We use expression-based predictions and validate these on patient-derived glioma xenograft lines to develop biomarkers for personalizing the use of chemotherapy for brain tumors.
Characterization of TOP2 expression in the brain surrounding enhancing glioblastoma lesions obtained through intraoperative sampling using stereotaxic navigation techniques and RNA-seq. Expression data derived from Gill et al., PNAS 2014.
Convection-enhanced delivery of etoposide experiments in transgenic mouse glioma models shows that the delivery of doses similar to the concentrations achieved in clinical trials are not associated with efficacy. Yet, 20-fold higher doses are efficacious. Figure derived from Neurooncol 2014.
Convection-enhanced delivery (CED) of etoposide experiments in transgenic mouse glioma models shows that the delivery of doses similar to the concentrations achieved in clinical trials are not associated with efficacy. Yet, 170-fold higher doses are curative in a large proportion of mice.
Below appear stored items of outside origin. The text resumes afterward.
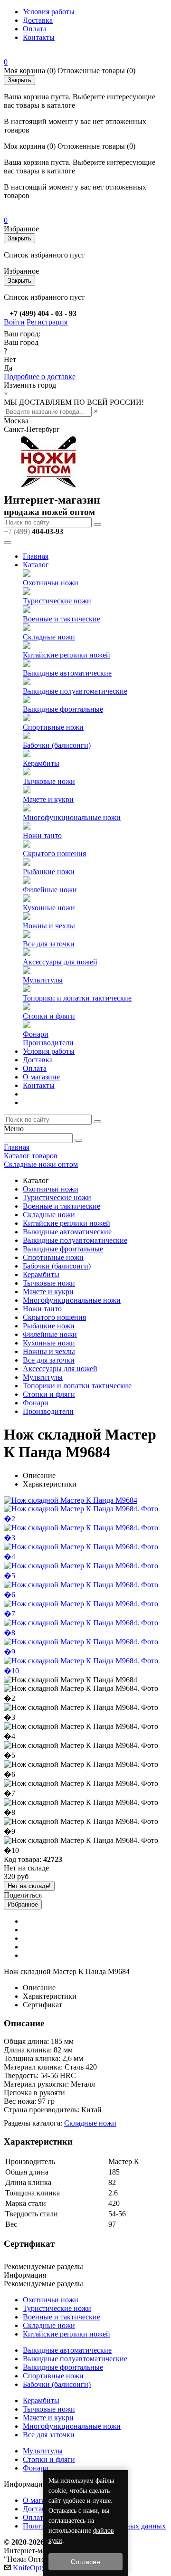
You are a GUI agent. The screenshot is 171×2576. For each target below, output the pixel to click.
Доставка (38, 20)
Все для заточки (49, 944)
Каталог (36, 565)
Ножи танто (42, 835)
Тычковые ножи (49, 781)
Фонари (35, 1034)
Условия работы (49, 12)
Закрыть (19, 80)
Figure derived from Neurooncol 2014.
Subcutaneous pump implantation connected to an intracerebral catheter allows for continuous and chronic convection-enhanced delivery and a sustained volume of distribution of gadolinium in a porcine model. Figure from Sonabend et al., Neuro Oncol 2011
Results of genome-wide CRISPR chemotherapy susceptibility screening experiment on glioma cells identified several genes whose deletion by CRISPR is selected following etoposide treatment compared to the baseline distribution following an initial puromycin treatment.